1974-1978: a rally of 76% followed by a downturn of 27%
1978-1982: a rally of 38% followed by a downturn of 24%
1987-1990: a rally of 73% followed by a downturn of 21%

These secondary selloffs are typically fast and contained. The downturns above lasted an average of six months. But they are very real bear markets, not simple corrections, and their pain is intense.

Such selloffs tend to occur once complacency has returned to the market and the panicked pricing of the primary collapse has become a distant memory. This enables the market to suck in vast amounts of cash from late entrants, who've been waiting on the sidelines for the market to once again "feel safe." Once they return, and the last marginal buyer has come forward, the market falls.

These investors tend to get doubly burned by their return to the market, as their fledgling courage is soon answered with a terrifying new salvo of market carnage.

Given that a new decline is likely, the obvious question is -- when? The only honest answer is: no one knows. Though pundits and traders won't hesitate to time the downturn, they have no logical basis for their actions. Short-term market fluctuations are random and unknowable. If the past two years have taught us anything, it's that market movements are divorced from the real economy: the market is a "discounting" mechanism, estimating future cash flows and discounting them to adjust for the time value of money. It doesn't care about the here and now, only the future. Thus, it tends to recover long before the real economy, as it did in the year past.

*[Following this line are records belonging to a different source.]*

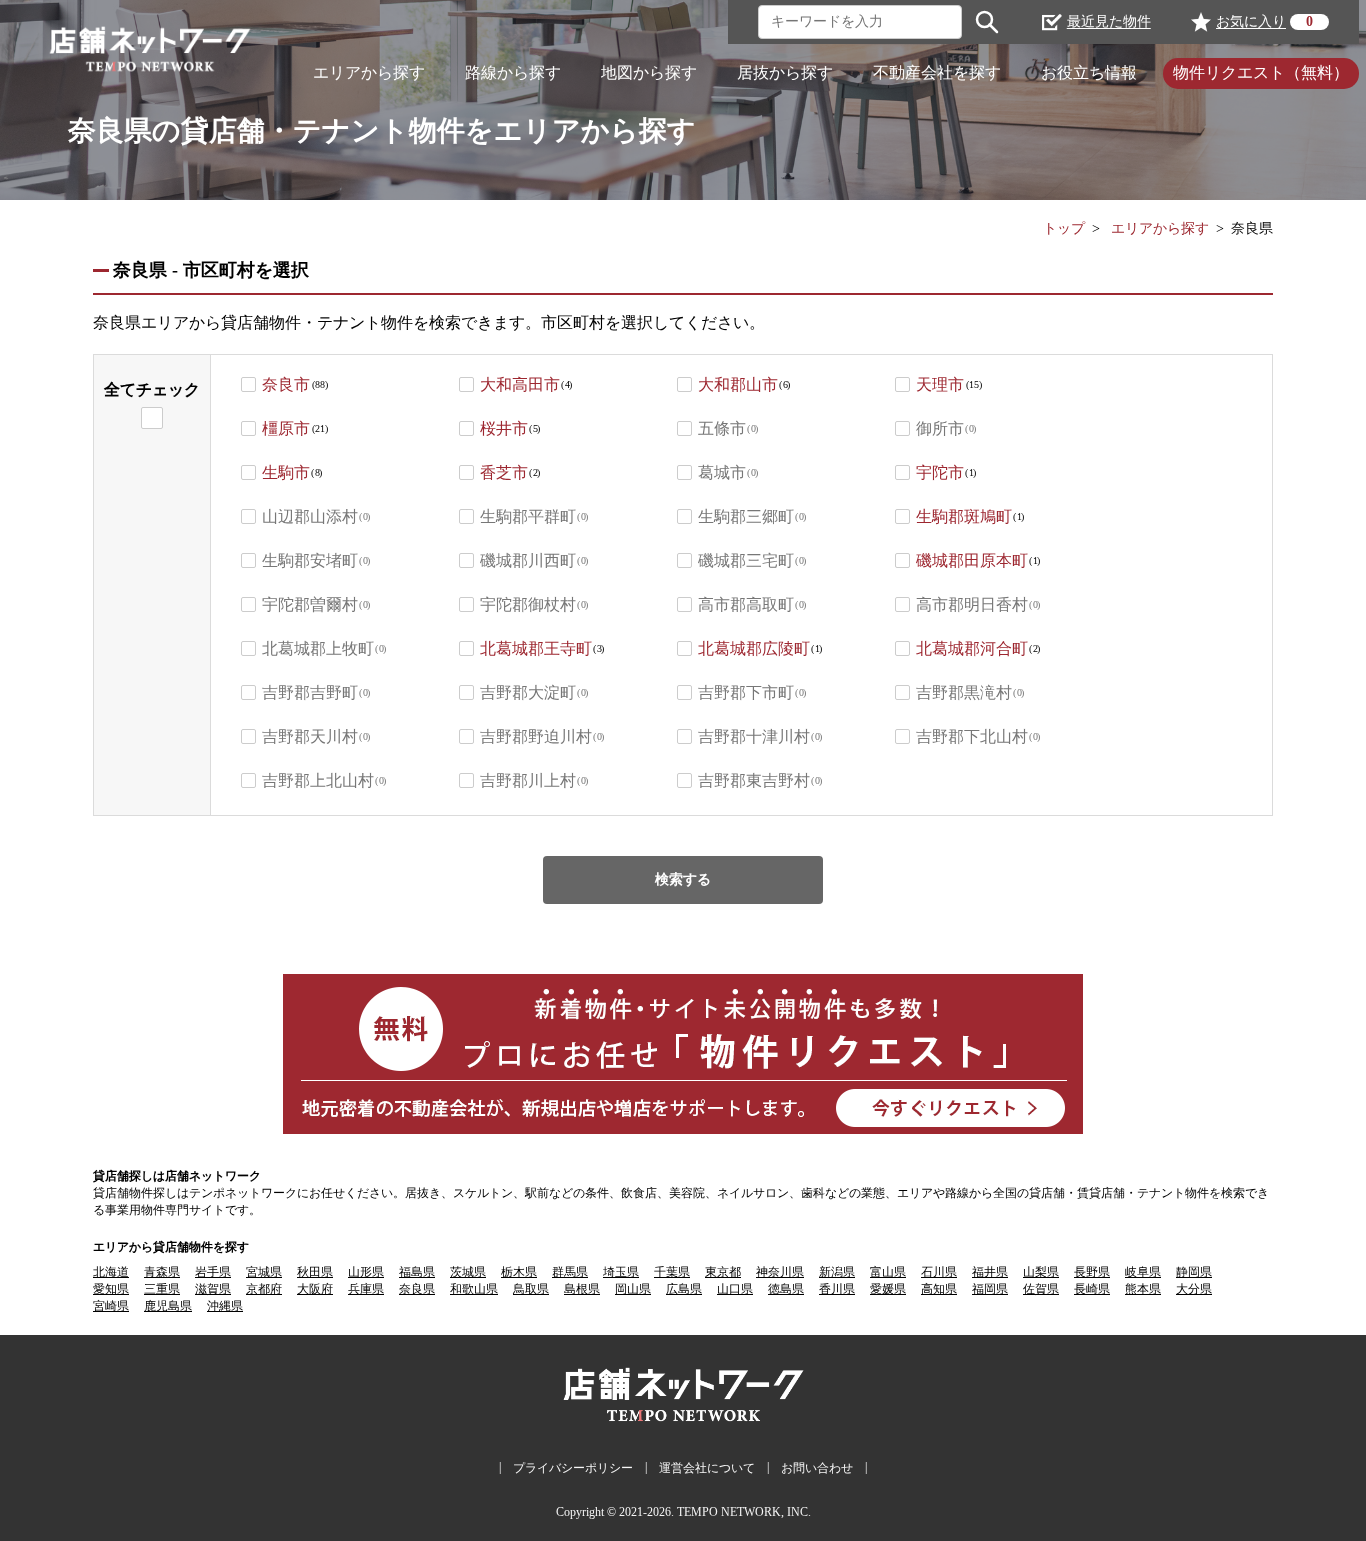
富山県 (888, 1272)
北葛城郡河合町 (972, 648)
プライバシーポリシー (573, 1468)
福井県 (990, 1272)
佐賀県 (1041, 1289)
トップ (1064, 228)
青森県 (162, 1272)
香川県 (837, 1289)
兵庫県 (366, 1289)
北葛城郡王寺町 (536, 648)
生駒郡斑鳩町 (964, 516)
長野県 (1092, 1272)
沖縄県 (225, 1306)
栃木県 (519, 1272)
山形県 (366, 1272)
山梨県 (1041, 1272)
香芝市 (504, 472)
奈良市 (286, 384)
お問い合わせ (817, 1468)
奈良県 (417, 1289)
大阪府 (315, 1289)
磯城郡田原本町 (972, 560)
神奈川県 (780, 1272)
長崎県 (1092, 1289)
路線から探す (513, 72)
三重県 (162, 1289)
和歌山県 (474, 1289)
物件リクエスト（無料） (1261, 72)
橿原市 (286, 428)
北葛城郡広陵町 (754, 648)
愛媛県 (888, 1289)
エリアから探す (369, 72)
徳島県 (786, 1289)
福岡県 (990, 1289)
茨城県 (468, 1272)
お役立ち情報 (1089, 72)
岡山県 (633, 1289)
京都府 (264, 1289)
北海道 (111, 1272)
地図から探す (649, 72)
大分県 (1194, 1289)
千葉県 (672, 1272)
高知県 (939, 1289)
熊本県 (1143, 1289)
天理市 (940, 384)
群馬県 (570, 1272)
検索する (683, 879)
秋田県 (315, 1272)
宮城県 (264, 1272)
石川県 (939, 1272)
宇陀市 (940, 472)
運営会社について (707, 1468)
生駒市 (286, 472)
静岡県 (1194, 1272)
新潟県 (837, 1272)
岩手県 (213, 1272)
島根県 (582, 1289)
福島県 (417, 1272)
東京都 (723, 1272)
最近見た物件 (1109, 21)
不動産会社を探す (937, 72)
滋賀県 (213, 1289)
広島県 (684, 1289)
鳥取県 (531, 1289)
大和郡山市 (738, 384)
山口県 (735, 1289)
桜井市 (504, 428)
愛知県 (111, 1289)
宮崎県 (111, 1306)
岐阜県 (1143, 1272)
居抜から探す (785, 72)
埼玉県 (621, 1272)
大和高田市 (520, 384)
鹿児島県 (168, 1306)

Since only a charlatan can answer the question of when with conviction, a timing strategy, whether it be via options or moving to cash, is dangerous for people with retirement plans and goal -- where a wrong turn can prove disastrous.

We believe it's better to make decisions based on relative valuation, selling overvalued sectors and securities and reinvesting the proceeds into undervalued ones. This is a strategy agnostic to when the market or a stock will turn, but cognizant of the fact that it eventually will. It's a truism of markets that some sector is always left behind by any rally or overly punished by any selloff.

A year ago we were adding to financials. Now we're adding to consumer staples, via the XLP (an exchange traded fund, or ETF) that owns household names like Procter & Gamble, Colgate, Kraft and Walgreens. These stocks were abandoned by the massive rally in financials and cyclicals and now yield an average of 2.5% -- a very healthy dividend rate in this low interest rate environment. Even if these reasonably safe stocks do nothing for a decade, their return would beat CD's, money markets, short duration government bonds, and cash.